**** Material provided

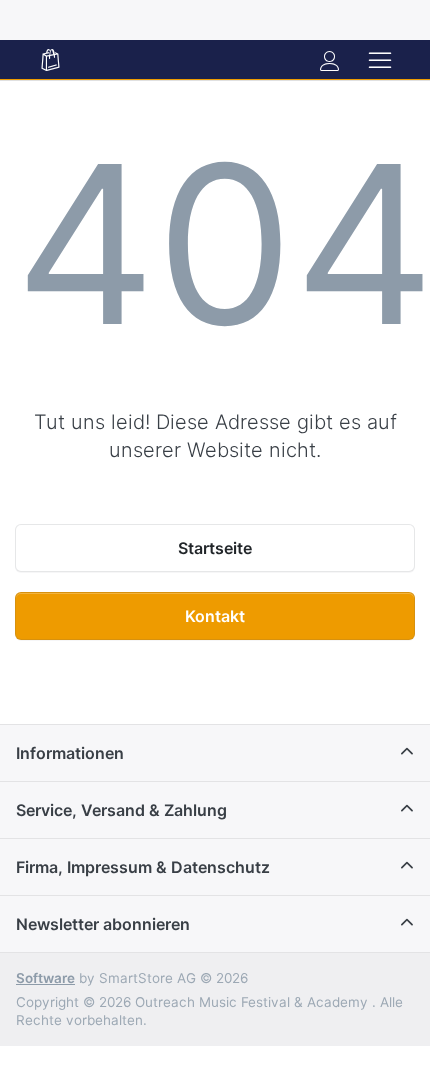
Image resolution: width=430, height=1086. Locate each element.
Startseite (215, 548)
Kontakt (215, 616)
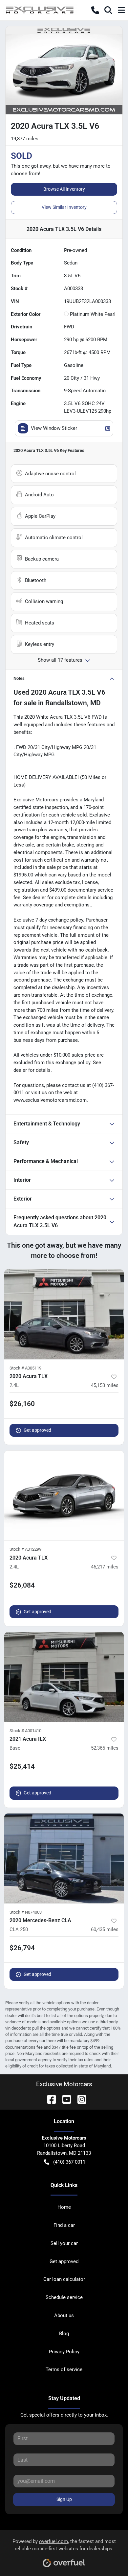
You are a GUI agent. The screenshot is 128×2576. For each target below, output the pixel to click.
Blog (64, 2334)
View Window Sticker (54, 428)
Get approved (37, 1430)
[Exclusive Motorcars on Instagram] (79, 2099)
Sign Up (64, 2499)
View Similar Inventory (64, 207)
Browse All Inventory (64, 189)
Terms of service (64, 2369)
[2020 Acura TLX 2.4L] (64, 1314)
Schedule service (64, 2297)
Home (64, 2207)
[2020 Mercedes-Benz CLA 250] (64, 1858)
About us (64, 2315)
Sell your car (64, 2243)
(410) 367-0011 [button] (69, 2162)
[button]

********

Instructions for the task>
What you return must be every entry, word for word, without any pictures.

Exercise response>
Image resolution: width=430, height=1086. Locate each element.
Startseite (215, 548)
Kontakt (215, 616)
You are a GUI agent. The screenshot is 128×2576. For each target below, output the pixel to click.
Blog (64, 2334)
View Window Sticker (54, 428)
Get approved (37, 1430)
[Exclusive Motorcars on Instagram] (79, 2099)
Sign Up (64, 2499)
View Similar Inventory (64, 207)
Browse All Inventory (64, 189)
Terms of service (64, 2369)
[2020 Acura TLX 2.4L] (64, 1314)
Schedule service (64, 2297)
Home (64, 2207)
[2020 Mercedes-Benz CLA 250] (64, 1858)
About us (64, 2315)
Sell your car (64, 2243)
(410) 367-0011 [button] (69, 2162)
[button]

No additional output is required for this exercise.